# Whats your advice



## StacyV (Jul 24, 2009)

I am looking at a Belgian/Halflinger cross gelding.  He is 9 yrs old and great temperment.  Anyone who has had draft horses if you could give me your advice.  I am quite new to horses.  I would like to ride him.  Are they good for riding?


----------



## mully (Jul 24, 2009)

That is a good mix for a horse as the Belgian is a larger breed and the Haflinger is about 50-60 inches. Both breeds are calm and being gelded helps also. If you like the way he rides I would say you found a great horse as that combination does not come up that often and you would be lucky to get him. Just spend time with hime before you purchase him.


----------



## big brown horse (Jul 24, 2009)

I favor the big horses too.

Take someone who knows horses with you before you purchase him.

(I'm very excited for you! Please keep us updated!)


----------



## Farmer Kitty (Jul 24, 2009)

My FIL had Belgians. They were even tempered and I really like them (except one filly who turned out to be a mean little snot, but, there's always an exception).


----------



## 2468herdsrgr8 (Jul 25, 2009)

Wondering what happened?...We have a draft horse also....Belgian cross...I have the same advice for you...take someone that knows horses and knows you .Speaking from a person that DID NOT  take someone with more experience...long story.....So they can put the horses through its paces and see you ride the horse etc.......first get the owner of the horse to ride...  plus take your time in looking for the right horse...its the most hardest thing to do but you'll be happier in the end...


----------



## Bronco Hollow (Jul 25, 2009)

Words of wisdom from the above posts.  Also do not purchase the horse until you have a vet check.  Good luck - let us know!!!!!


----------

________________________________________

■ Set exercise
Give the horse forum thread again from "I am looking" up to and including "hime before you purchase him.", swapping "calm" for "gentle". The lines aren't needed for anything here.

■ Rows
________________________________________

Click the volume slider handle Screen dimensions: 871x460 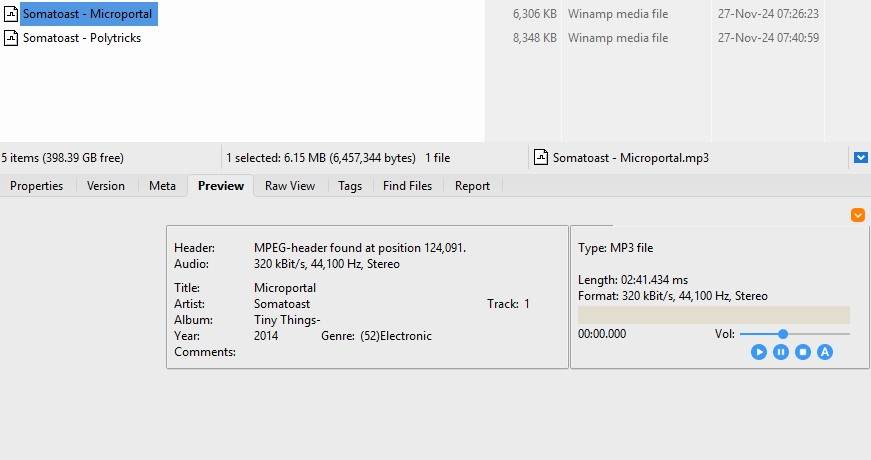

________________________________________

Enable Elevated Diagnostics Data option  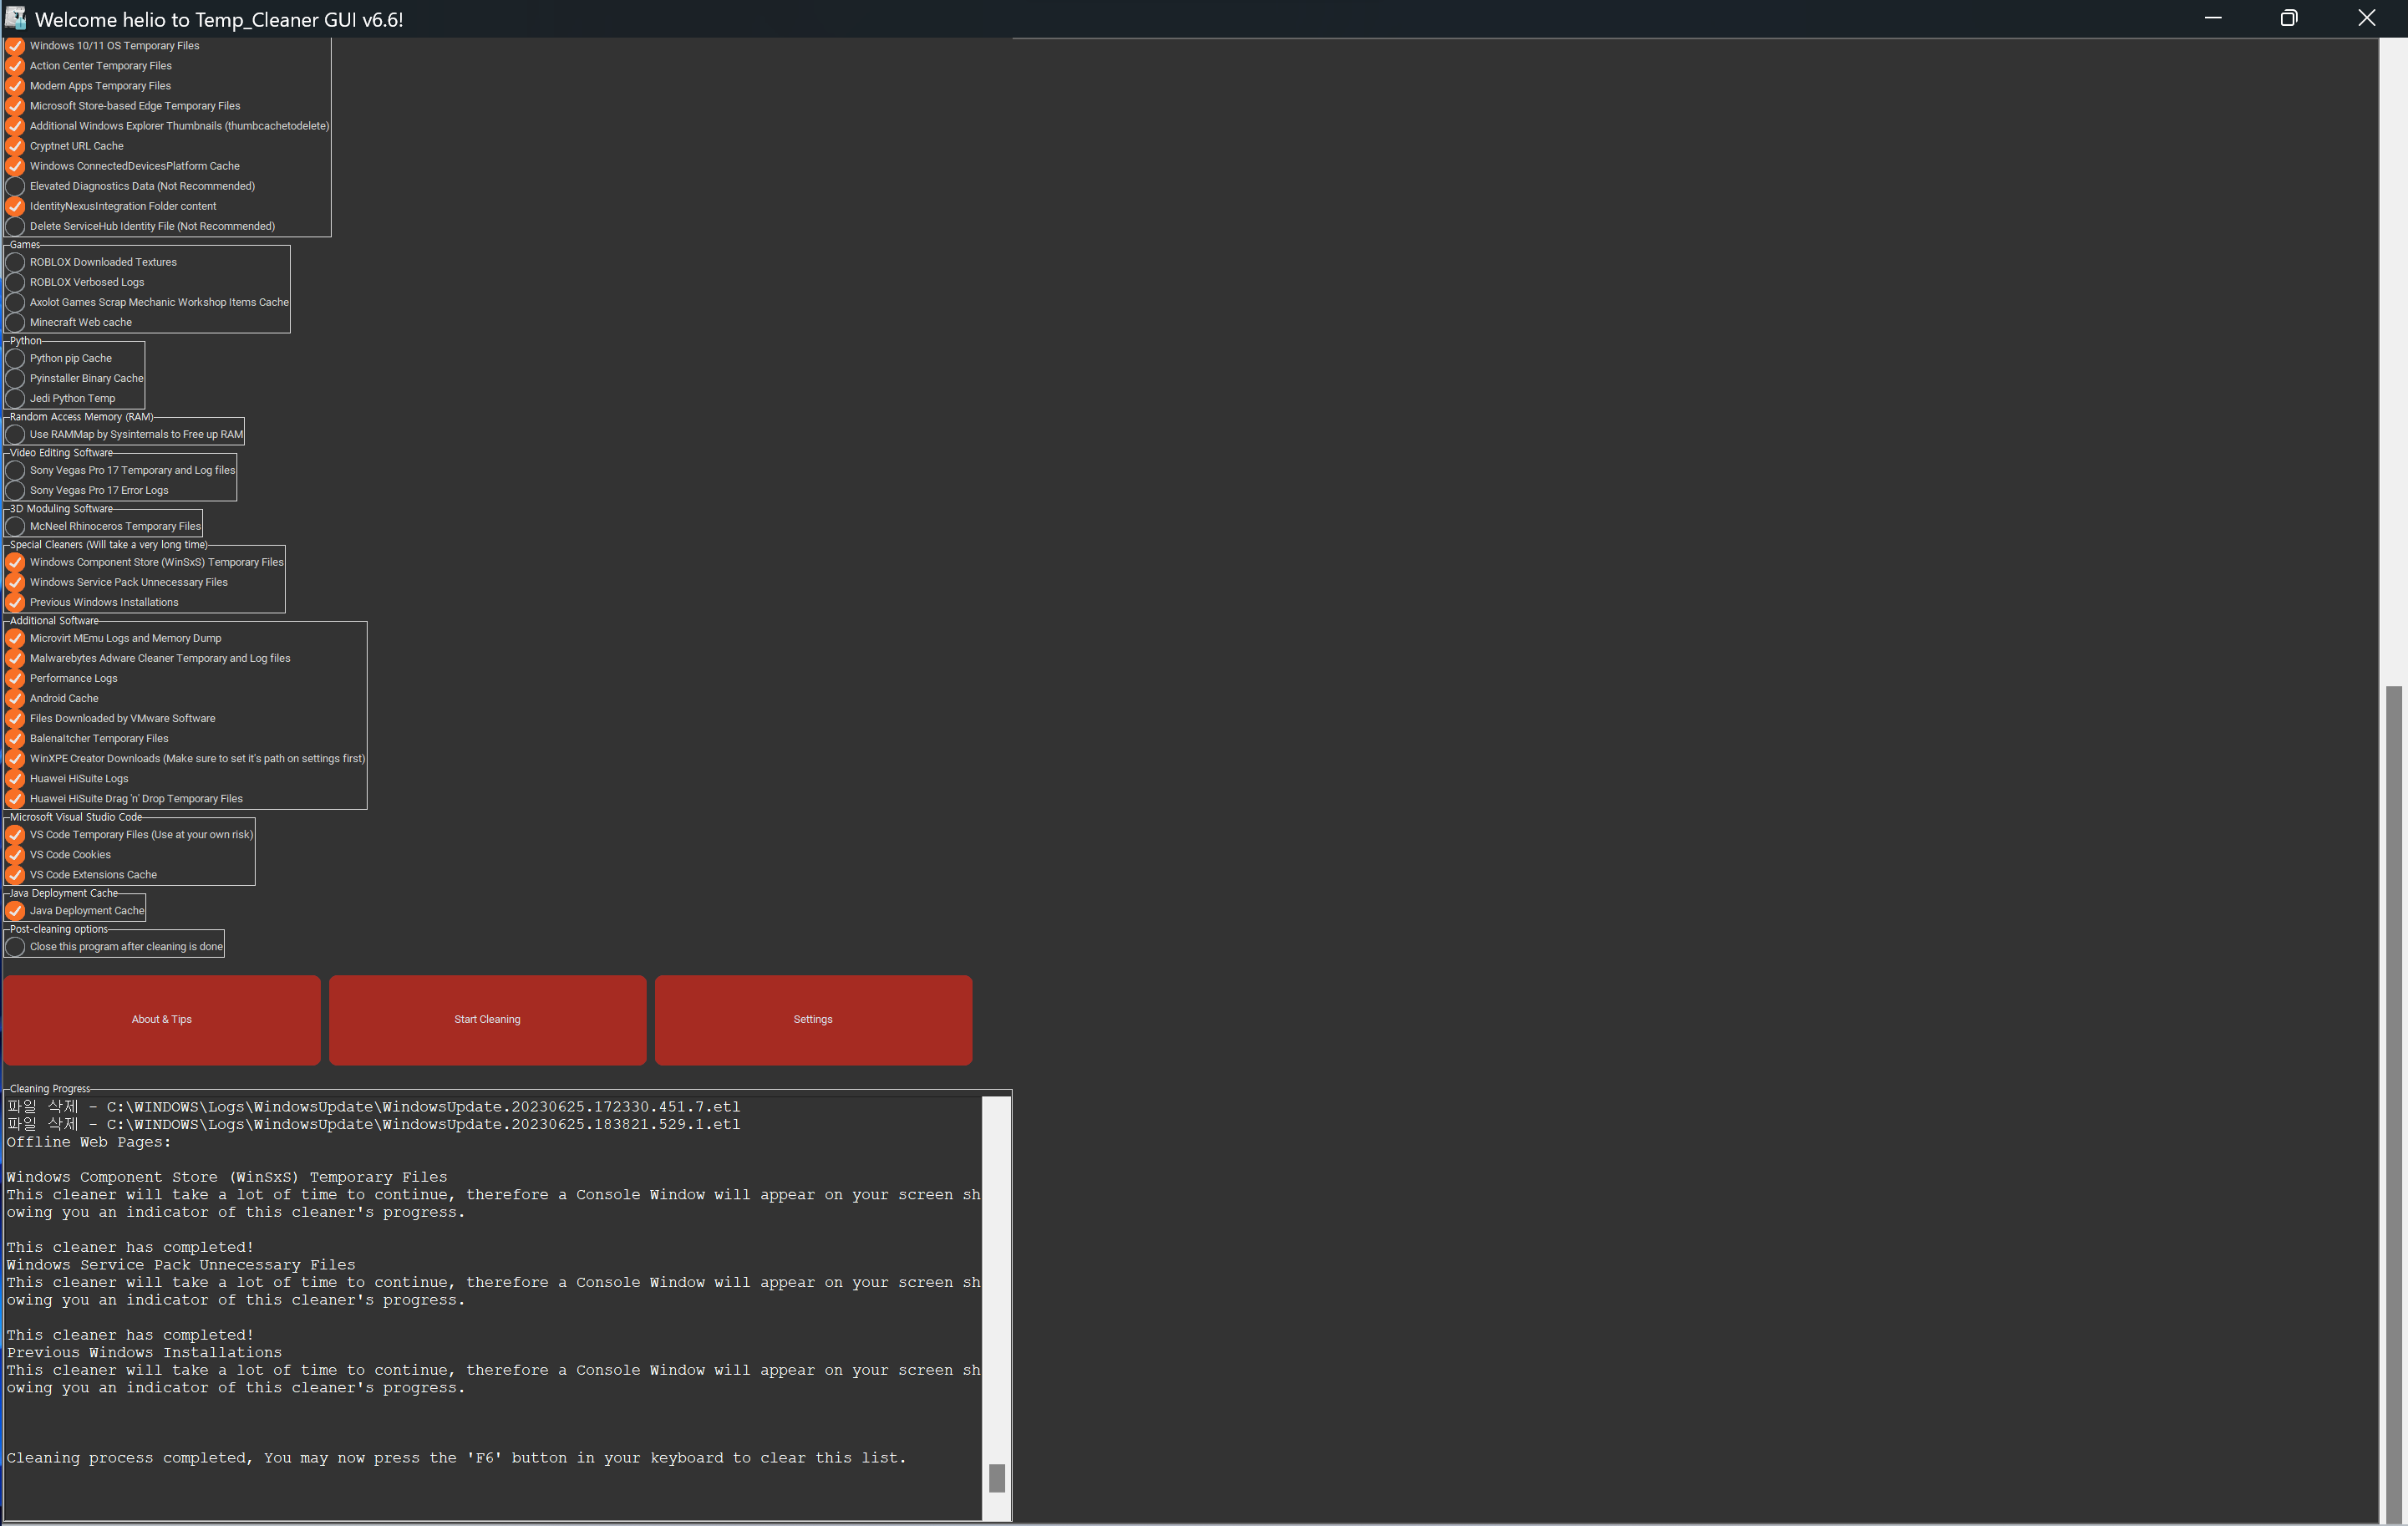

________________________________________

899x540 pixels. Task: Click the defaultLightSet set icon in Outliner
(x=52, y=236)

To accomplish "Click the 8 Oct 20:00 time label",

________________________________________

■ Exercise answer
I am looking at a Belgian/Halflinger cross gelding.  He is 9 yrs old and great temperment.  Anyone who has had draft horses if you could give me your advice.  I am quite new to horses.  I would like to ride him.  Are they good for riding?


----------



## mully (Jul 24, 2009)

That is a good mix for a horse as the Belgian is a larger breed and the Haflinger is about 50-60 inches. Both breeds are gentle and being gelded helps also. If you like the way he rides I would say you found a great horse as that combination does not come up that often and you would be lucky to get him. Just spend time with hime before you purchase him.